═════ Reading passage ═════
Nitrogen is fundamental to all known life forms. Despite making up about 78% of Earth’s atmosphere, this nitrogen is largely unusable by most organisms. Living systems need nitrogen to build and maintain their structures and power biological processes. Its journey from the atmosphere into living things and back again highlights its indispensable nature.
Nitrogen’s Role in Core Biological Molecules
Nitrogen serves as a building block for molecules that comprise living organisms. It is a fundamental component of amino acids, the smaller units that link together to form proteins. Proteins perform a wide array of functions within cells, acting as enzymes, providing structural support, and transporting substances. Nitrogen accounts for about 16% of protein weight, underscoring its significant presence.
═════
Carry on the passage about nitrogen in living things, starting after its last sentence. The entries that come next are separate material, unrelated to the passage about nitrogen.
═════ Entries shown ═════
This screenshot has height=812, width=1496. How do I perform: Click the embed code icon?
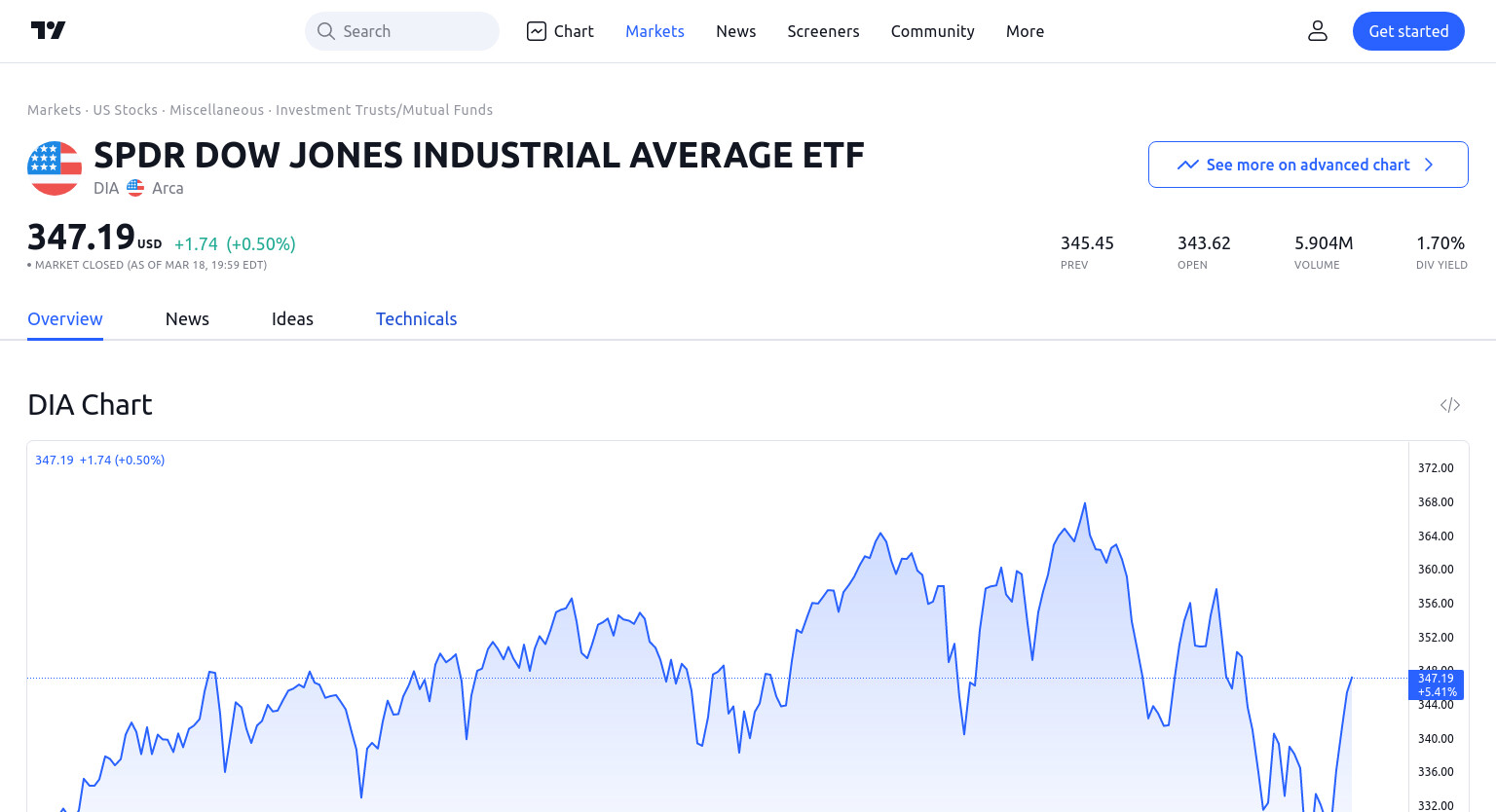[x=1450, y=405]
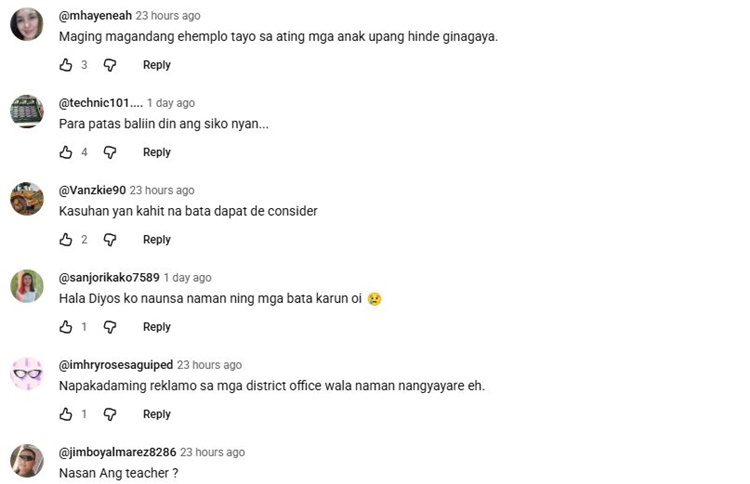Reply to @sanjorikako7589
The height and width of the screenshot is (484, 750).
pyautogui.click(x=157, y=327)
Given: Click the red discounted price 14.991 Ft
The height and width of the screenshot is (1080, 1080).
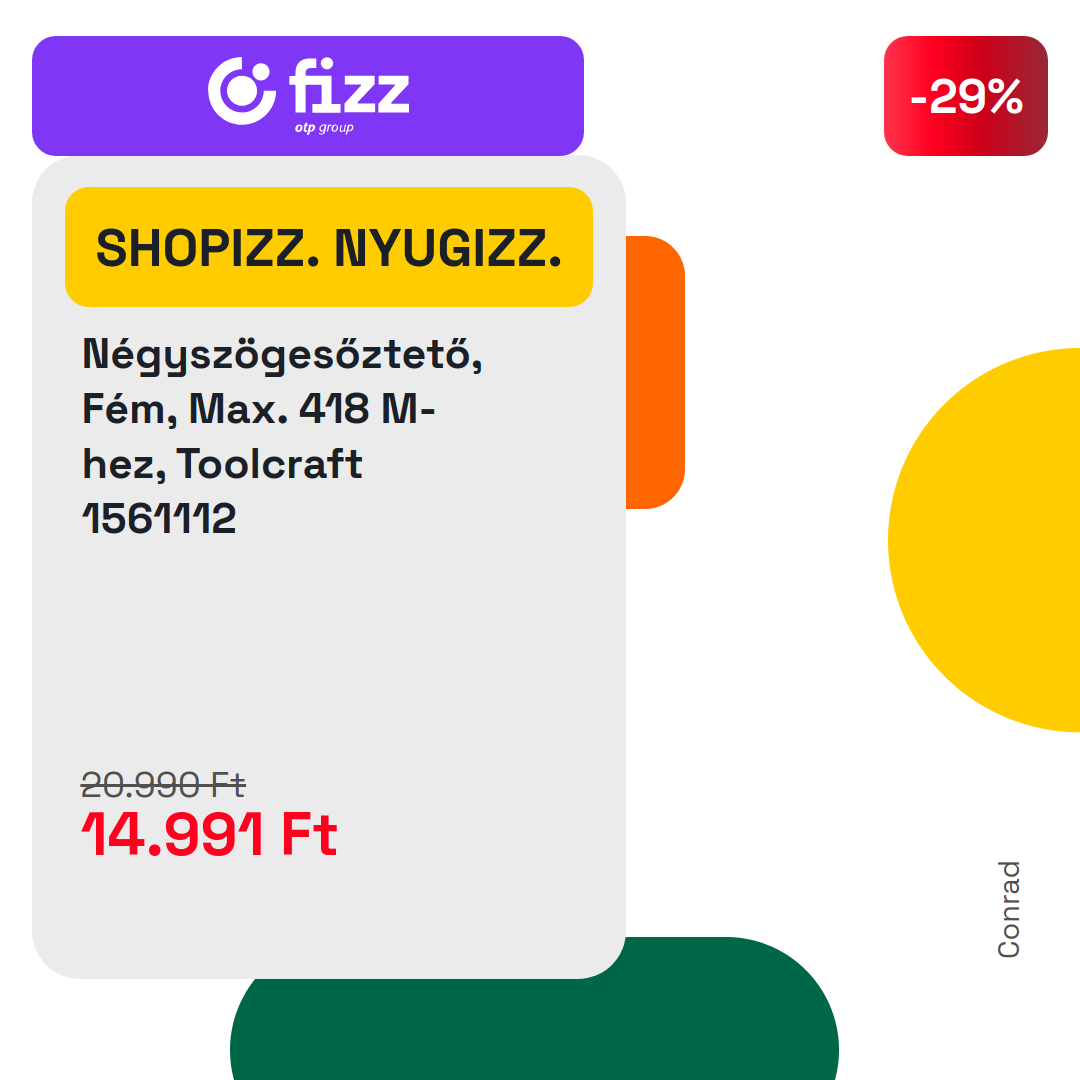Looking at the screenshot, I should click(x=209, y=834).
═════
Task result:
Beyond proteins, nitrogen is also found in nucleic acids, DNA and RNA. These molecules carry the genetic instructions that dictate the characteristics and functions of all living things. Nitrogenous bases, such as adenine, guanine, cytosine, and thymine (in DNA) or uracil (in RNA), are nitrogen-containing structures that form the core of these nucleic acids. Their specific arrangement encodes genetic information, making nitrogen an integral part of heredity and protein synthesis.
Nitrogen’s Role in Energy and Photosynthesis
Nitrogen participates in cellular energy transfer and photosynthesis in plants. Adenosine triphosphate (ATP), often termed the “energy currency” of cells, contains nitrogen as part of its adenine component. The bonds within ATP’s triphosphate portion store and release energy for nearly all cellular activities, from muscle contraction to molecule transport.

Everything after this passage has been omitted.